# AIM OF THE EXERCISE
The answer must consist solely of the lines from the one containing "Open the POLY mode dropdown" to the end of the entries below, repeated exactly.

== Segment start ==

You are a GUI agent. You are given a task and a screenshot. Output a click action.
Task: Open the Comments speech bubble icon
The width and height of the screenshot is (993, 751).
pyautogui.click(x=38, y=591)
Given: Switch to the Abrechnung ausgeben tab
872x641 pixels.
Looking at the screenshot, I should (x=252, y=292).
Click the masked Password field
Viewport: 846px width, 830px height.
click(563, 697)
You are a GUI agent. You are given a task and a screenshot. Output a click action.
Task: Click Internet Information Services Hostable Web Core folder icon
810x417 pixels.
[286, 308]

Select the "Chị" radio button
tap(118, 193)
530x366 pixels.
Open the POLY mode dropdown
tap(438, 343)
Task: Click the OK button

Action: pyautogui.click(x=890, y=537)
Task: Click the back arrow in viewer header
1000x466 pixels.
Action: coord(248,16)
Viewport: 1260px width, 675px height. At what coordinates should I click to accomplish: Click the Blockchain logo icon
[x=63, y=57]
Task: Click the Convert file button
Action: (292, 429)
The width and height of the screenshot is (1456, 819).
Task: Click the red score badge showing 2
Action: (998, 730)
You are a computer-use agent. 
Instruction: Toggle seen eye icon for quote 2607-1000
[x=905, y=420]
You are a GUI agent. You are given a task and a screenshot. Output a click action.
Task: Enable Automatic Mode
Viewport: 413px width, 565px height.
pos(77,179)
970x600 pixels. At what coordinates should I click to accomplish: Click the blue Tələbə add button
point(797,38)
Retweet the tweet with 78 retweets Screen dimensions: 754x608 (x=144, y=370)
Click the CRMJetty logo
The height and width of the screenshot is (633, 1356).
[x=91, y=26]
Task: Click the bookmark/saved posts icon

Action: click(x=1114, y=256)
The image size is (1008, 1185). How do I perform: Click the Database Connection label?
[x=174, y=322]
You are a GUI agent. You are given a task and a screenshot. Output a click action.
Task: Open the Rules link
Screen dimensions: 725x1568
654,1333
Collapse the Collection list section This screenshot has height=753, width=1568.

== Segment end ==

# REPLY TO THE EXERCISE
Open the POLY mode dropdown
tap(438, 343)
Task: Click the OK button

Action: pyautogui.click(x=890, y=537)
Task: Click the back arrow in viewer header
1000x466 pixels.
Action: coord(248,16)
Viewport: 1260px width, 675px height. At what coordinates should I click to accomplish: Click the Blockchain logo icon
[x=63, y=57]
Task: Click the Convert file button
Action: (292, 429)
The width and height of the screenshot is (1456, 819).
Task: Click the red score badge showing 2
Action: (998, 730)
You are a computer-use agent. 
Instruction: Toggle seen eye icon for quote 2607-1000
[x=905, y=420]
You are a GUI agent. You are given a task and a screenshot. Output a click action.
Task: Enable Automatic Mode
Viewport: 413px width, 565px height.
pos(77,179)
970x600 pixels. At what coordinates should I click to accomplish: Click the blue Tələbə add button
point(797,38)
Retweet the tweet with 78 retweets Screen dimensions: 754x608 (x=144, y=370)
Click the CRMJetty logo
The height and width of the screenshot is (633, 1356).
[x=91, y=26]
Task: Click the bookmark/saved posts icon

Action: click(x=1114, y=256)
The image size is (1008, 1185). How do I perform: Click the Database Connection label?
[x=174, y=322]
You are a GUI agent. You are given a task and a screenshot. Output a click action.
Task: Open the Rules link
Screen dimensions: 725x1568
654,1333
Collapse the Collection list section This screenshot has height=753, width=1568.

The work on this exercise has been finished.